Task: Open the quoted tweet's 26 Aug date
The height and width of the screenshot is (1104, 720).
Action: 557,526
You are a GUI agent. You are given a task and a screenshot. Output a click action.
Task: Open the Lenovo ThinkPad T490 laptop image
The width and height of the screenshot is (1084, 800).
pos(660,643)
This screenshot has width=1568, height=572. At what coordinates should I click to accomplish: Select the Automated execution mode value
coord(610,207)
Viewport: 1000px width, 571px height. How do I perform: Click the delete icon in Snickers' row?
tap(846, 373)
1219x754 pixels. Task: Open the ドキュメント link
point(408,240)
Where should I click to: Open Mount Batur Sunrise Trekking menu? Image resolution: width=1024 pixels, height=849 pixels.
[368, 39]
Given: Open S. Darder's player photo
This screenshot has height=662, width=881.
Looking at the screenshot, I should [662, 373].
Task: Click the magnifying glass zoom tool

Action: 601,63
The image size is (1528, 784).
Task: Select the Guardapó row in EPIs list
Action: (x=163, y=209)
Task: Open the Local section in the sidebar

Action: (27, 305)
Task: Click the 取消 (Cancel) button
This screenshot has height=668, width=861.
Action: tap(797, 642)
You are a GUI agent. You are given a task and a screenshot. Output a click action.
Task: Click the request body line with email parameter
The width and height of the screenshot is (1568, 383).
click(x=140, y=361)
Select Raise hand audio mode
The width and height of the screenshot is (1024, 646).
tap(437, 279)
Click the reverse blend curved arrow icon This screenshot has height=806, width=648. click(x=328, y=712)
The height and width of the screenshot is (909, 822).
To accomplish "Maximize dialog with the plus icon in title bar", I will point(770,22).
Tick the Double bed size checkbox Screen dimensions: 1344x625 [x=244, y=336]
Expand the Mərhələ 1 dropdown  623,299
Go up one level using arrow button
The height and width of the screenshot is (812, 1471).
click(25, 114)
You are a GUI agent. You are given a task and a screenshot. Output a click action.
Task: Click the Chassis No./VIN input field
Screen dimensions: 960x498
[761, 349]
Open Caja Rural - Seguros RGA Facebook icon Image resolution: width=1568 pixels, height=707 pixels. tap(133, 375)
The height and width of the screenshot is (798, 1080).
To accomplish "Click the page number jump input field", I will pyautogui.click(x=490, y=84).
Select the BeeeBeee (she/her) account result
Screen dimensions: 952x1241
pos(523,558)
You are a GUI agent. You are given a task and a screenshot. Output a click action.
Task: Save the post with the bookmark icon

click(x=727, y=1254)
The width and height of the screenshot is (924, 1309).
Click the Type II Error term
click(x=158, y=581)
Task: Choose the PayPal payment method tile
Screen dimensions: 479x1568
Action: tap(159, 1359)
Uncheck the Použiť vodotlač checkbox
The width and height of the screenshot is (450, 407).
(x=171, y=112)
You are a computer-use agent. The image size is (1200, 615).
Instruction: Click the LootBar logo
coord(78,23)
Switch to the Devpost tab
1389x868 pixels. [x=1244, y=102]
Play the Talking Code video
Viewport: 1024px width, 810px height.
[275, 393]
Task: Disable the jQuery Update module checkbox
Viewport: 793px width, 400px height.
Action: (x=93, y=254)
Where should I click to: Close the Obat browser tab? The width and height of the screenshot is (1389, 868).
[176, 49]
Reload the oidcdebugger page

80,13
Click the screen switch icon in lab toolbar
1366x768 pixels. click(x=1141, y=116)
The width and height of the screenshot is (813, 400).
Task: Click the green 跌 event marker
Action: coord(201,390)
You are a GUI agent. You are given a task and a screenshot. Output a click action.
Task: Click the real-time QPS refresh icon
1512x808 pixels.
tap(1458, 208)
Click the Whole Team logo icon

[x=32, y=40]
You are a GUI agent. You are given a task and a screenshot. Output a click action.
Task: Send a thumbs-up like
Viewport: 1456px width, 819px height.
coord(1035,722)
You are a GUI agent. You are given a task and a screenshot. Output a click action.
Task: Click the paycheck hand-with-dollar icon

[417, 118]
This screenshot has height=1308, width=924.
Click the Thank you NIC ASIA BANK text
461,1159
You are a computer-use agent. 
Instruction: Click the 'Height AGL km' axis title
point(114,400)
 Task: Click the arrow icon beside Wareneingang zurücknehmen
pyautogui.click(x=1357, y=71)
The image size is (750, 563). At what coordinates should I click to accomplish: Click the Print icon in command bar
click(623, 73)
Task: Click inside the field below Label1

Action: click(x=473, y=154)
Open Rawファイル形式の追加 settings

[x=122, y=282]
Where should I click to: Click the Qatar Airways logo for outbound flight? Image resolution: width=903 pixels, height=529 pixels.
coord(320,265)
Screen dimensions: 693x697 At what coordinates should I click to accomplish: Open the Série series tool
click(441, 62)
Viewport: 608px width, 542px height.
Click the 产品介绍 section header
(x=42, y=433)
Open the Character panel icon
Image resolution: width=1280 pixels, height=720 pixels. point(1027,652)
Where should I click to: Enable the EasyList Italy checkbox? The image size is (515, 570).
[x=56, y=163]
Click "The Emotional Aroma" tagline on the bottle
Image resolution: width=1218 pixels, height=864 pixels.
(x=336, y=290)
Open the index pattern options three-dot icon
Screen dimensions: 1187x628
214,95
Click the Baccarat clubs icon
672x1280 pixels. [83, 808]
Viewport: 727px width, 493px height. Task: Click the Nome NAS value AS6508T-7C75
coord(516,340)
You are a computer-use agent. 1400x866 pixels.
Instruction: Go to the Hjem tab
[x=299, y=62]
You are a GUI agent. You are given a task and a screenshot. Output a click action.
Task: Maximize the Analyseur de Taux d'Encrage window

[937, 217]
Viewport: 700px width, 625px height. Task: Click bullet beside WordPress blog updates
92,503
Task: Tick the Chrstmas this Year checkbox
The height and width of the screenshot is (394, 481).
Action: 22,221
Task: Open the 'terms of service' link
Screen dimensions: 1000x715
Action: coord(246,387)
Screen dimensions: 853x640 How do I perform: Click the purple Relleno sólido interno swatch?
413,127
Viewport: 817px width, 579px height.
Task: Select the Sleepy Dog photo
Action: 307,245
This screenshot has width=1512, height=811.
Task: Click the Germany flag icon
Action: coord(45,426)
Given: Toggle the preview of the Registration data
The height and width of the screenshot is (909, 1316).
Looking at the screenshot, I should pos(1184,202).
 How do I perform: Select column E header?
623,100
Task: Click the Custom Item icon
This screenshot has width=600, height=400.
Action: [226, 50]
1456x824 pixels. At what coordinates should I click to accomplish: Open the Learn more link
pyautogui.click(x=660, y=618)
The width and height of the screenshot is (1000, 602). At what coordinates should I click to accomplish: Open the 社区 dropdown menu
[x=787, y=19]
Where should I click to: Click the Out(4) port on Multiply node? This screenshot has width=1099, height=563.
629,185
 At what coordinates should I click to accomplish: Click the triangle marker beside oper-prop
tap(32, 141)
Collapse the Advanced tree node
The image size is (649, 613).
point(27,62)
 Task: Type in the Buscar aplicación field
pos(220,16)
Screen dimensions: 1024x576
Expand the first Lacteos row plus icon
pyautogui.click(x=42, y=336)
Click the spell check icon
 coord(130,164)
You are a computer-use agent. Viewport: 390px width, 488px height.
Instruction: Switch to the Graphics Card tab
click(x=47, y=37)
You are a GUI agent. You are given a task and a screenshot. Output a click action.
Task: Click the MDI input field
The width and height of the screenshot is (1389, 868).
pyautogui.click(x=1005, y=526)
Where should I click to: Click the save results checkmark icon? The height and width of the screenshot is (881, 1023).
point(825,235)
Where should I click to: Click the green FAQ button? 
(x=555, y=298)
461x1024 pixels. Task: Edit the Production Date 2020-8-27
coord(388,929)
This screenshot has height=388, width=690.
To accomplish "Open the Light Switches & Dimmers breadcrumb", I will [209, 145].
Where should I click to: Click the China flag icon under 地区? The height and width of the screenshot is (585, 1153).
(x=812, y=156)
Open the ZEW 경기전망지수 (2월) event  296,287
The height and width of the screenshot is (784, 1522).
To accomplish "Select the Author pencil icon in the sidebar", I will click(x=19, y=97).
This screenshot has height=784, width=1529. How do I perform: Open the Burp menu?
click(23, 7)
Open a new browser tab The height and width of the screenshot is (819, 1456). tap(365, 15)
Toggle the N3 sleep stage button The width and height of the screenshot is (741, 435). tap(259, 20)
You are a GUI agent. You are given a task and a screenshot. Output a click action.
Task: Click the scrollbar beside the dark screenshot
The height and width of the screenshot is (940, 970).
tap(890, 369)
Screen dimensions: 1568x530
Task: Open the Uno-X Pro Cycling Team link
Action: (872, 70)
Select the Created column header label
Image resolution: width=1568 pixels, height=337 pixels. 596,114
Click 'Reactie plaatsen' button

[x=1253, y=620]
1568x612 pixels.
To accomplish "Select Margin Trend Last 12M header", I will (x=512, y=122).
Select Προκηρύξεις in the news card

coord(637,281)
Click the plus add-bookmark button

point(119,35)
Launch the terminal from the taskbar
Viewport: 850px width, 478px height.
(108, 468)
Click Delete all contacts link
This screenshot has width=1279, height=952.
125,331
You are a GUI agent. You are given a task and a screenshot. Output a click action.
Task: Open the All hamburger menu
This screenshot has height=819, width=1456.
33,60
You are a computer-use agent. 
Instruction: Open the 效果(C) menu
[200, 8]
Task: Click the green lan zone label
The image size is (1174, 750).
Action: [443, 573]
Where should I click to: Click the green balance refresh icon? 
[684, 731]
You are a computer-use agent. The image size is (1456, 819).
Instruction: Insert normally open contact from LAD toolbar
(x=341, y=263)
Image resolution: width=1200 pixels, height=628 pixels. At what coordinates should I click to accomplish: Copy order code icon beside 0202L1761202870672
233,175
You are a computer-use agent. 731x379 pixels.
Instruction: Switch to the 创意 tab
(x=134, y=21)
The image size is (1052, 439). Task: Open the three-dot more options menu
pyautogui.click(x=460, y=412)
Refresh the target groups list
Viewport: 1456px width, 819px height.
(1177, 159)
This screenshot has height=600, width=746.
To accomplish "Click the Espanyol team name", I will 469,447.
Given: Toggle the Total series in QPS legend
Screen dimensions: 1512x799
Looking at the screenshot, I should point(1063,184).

--- --- ---

◆ **What is being asked**
Reproduce the items that begin with the line containing "Screen dimensions: 1024x576" and end with the line containing "point(825,235)", including both of those lines.

◆ **Result of this exercise**
Screen dimensions: 1024x576
Expand the first Lacteos row plus icon
pyautogui.click(x=42, y=336)
Click the spell check icon
 coord(130,164)
You are a computer-use agent. Viewport: 390px width, 488px height.
Instruction: Switch to the Graphics Card tab
click(x=47, y=37)
You are a GUI agent. You are given a task and a screenshot. Output a click action.
Task: Click the MDI input field
The width and height of the screenshot is (1389, 868).
pyautogui.click(x=1005, y=526)
Where should I click to: Click the save results checkmark icon? The height and width of the screenshot is (881, 1023).
point(825,235)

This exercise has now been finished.